**WRITTEN INSTRUCTION:**
Print verbatim the lines of the material below from the line with "Click the stick" to the line with "Viewport: 616px width, 527px", including both, and leave the pictures out of your output.

**SOURCE MATERIAL:**
((
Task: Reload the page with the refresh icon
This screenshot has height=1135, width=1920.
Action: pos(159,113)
))
((
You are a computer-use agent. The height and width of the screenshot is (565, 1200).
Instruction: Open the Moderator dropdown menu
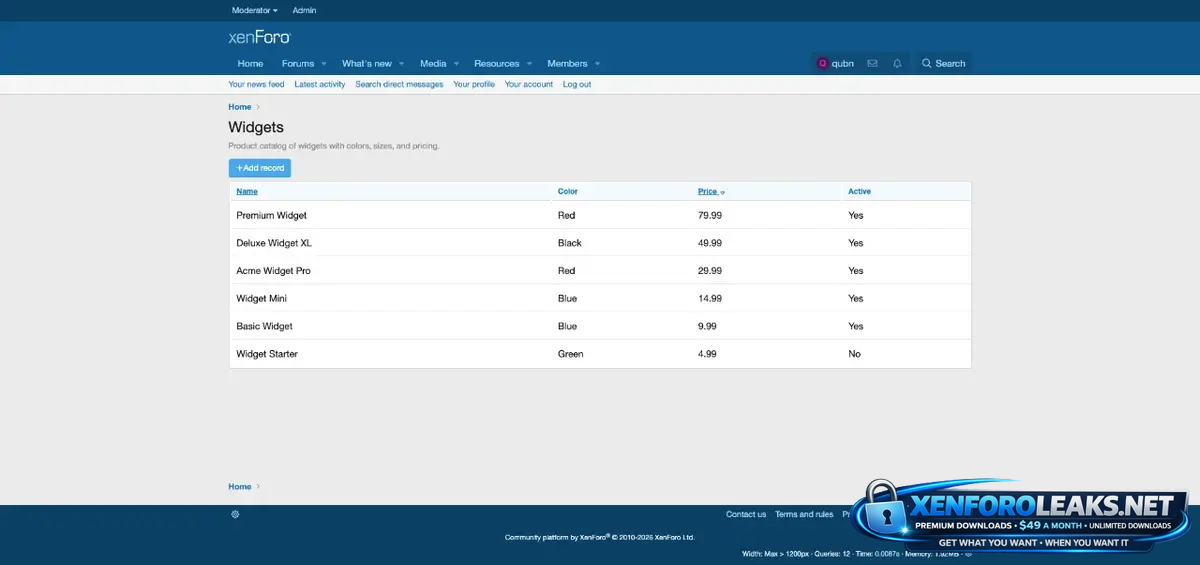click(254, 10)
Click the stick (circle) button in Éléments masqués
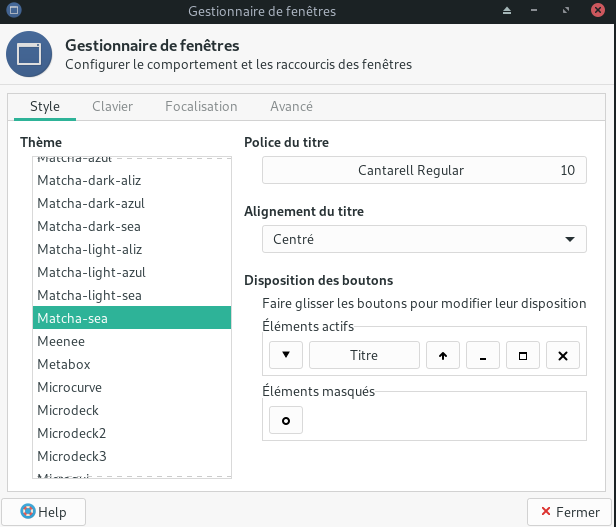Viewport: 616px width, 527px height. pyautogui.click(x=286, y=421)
))
**OUTPUT OF THE TASK:**
Click the stick (circle) button in Éléments masqués
Viewport: 616px width, 527px height. pyautogui.click(x=286, y=421)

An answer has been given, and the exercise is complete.